[What is asked]:
1) Could you restate the paragraph of the heat-equation post that begins "I want to solve first for the equilibrium" more briefly, keeping its main facts?
2) Do these statements agree with the heat-equation post? For each, answer yes or no and quote the deciding words.
(a) The disc begins at one uniform temperature.
(b) The boundary condition at $r=a$ sets the temperature to $T_0$.
(c) The poster is sure that assuming radial symmetry is correct.
3) Would you copy the heat-equation post word for word, from "Uh oh! $\ln(0)$" up to and including "settle at equilibrium?"?

[Page excerpt]:
I'm faced with the problem of solving the Heat Equation on a two-dimensional disc: $$\frac{1}{\kappa} \frac{\partial T}{\partial t}=\Delta T$$ The boundary conditions in polar coordinates $T(r,\theta,t)$ are: $$T(0,\theta,t)=T_0$$ $$T(a,\theta,t)=T_1$$

The disc at $t=0$ should be at a uniform temperature $T_0$.

I want to solve first for the equilibrium temperature function $T_{eq}(r,\theta)$ and then solve for $W$ in: $$W(r,\theta,t)=T(r,\theta,t)-T_{eq}(r,\theta)$$ I would do this by substituting $T = T_{eq} + W$ into the heat equation and using the separation of variables technique to solve for $W$.

I'm running into a hitch on the first step however. I can't solve for $T_{eq}$.

$\frac{\partial T_{eq}}{\partial t} = 0$ so: $$\Delta T_{eq} = 0$$ $$\frac{1}{r} \frac{\partial T_{eq}}{\partial r}+\frac{\partial^2 T_{eq}}{\partial r^2}+\frac{1}{r^2}\frac{\partial^2 T_{eq}}{\partial \theta^2}=0$$ I now figure by radial symmetry that $\frac{\partial^2 T_{eq}}{\partial \theta^2}=0$: $$\frac{1}{r} \frac{\partial T_{eq}}{\partial r}+\frac{\partial^2 T_{eq}}{\partial r^2}=0$$ Now I solve for $T_{eq}$: $$\frac{\partial^2 T_{eq}}{\partial r^2}=-\frac{1}{r} \frac{\partial T_{eq}}{\partial r}$$ Therefore $\frac{\partial T_{eq}}{\partial t}=F_1(\theta)\frac{1}{r}$. Therefore $T_{eq}=F_1(\theta)(\ln(r) + F_2(\theta))$. Now I try to fully determine $T_{eq}$ by applying the boundary conditions. First: $$T_{eq}(0,\theta)=T_0$$ $$F_1(\theta)(\ln(0)+F_2(\theta)) = T_0$$

Uh oh! $\ln(0)$ is undefined! Am I doing something wrong by assuming radial symmetry? I'm really not sure.


If $T_{eq}$ is not radially symmetric, then how would one decide how one should 'rotate' the solution? The initial and boundary conditions do not discriminate depending on direction, so how would the system 'decide' in which direction it should settle at equilibrium?

[Records shown]:

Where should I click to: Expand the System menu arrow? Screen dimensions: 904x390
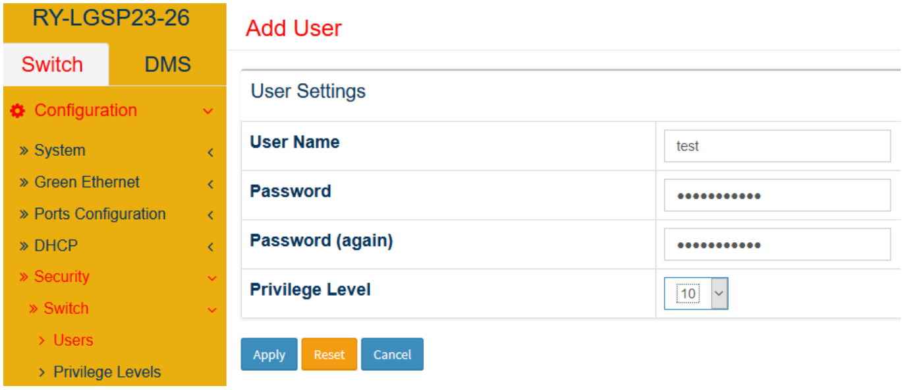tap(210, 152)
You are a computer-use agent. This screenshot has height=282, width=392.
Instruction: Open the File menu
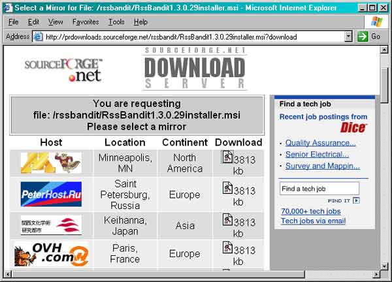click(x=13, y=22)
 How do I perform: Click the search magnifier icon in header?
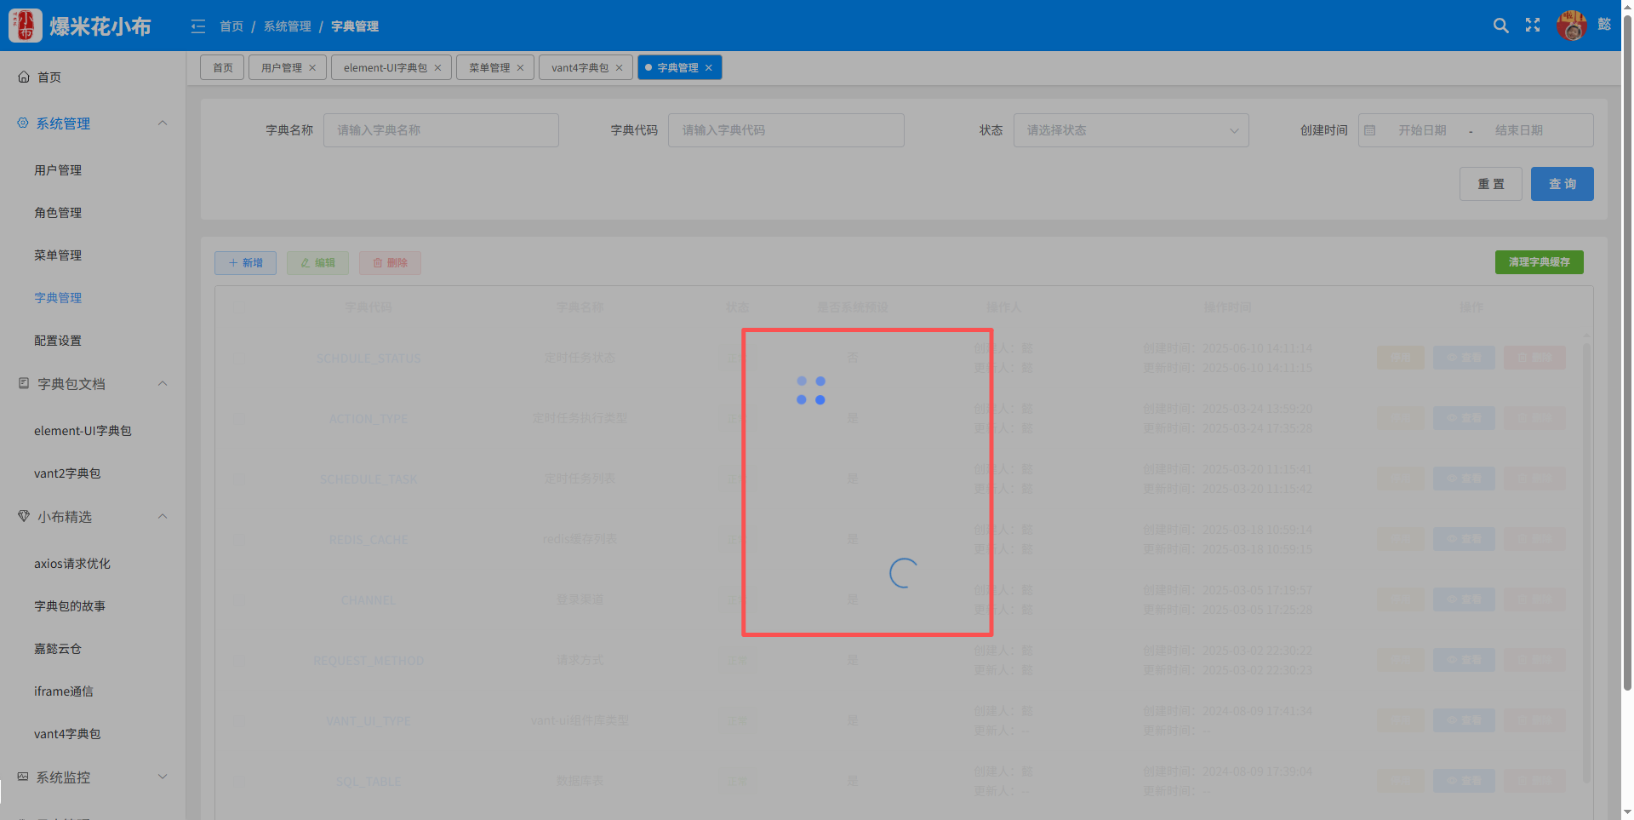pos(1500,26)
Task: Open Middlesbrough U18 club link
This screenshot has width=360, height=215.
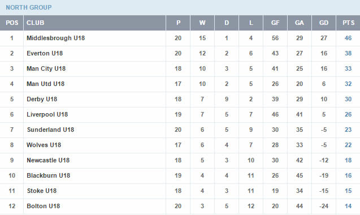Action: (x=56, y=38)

[Expected responses]:
1) The plan is to find the equilibrium temperature $T_{eq}(r,\theta)$ first. Then $W = T - T_{eq}$ is found by substituting $T = T_{eq} + W$ into the heat equation and using separation of variables.

2)
(a) Yes: "The disc at $t=0$ should be at a uniform temperature $T_0$."
(b) No: "$$T(a,\theta,t)=T_1$$"
(c) No: "Am I doing something wrong by assuming radial symmetry? I'm really not sure."

3)
Uh oh! $\ln(0)$ is undefined! Am I doing something wrong by assuming radial symmetry? I'm really not sure.


If $T_{eq}$ is not radially symmetric, then how would one decide how one should 'rotate' the solution? The initial and boundary conditions do not discriminate depending on direction, so how would the system 'decide' in which direction it should settle at equilibrium?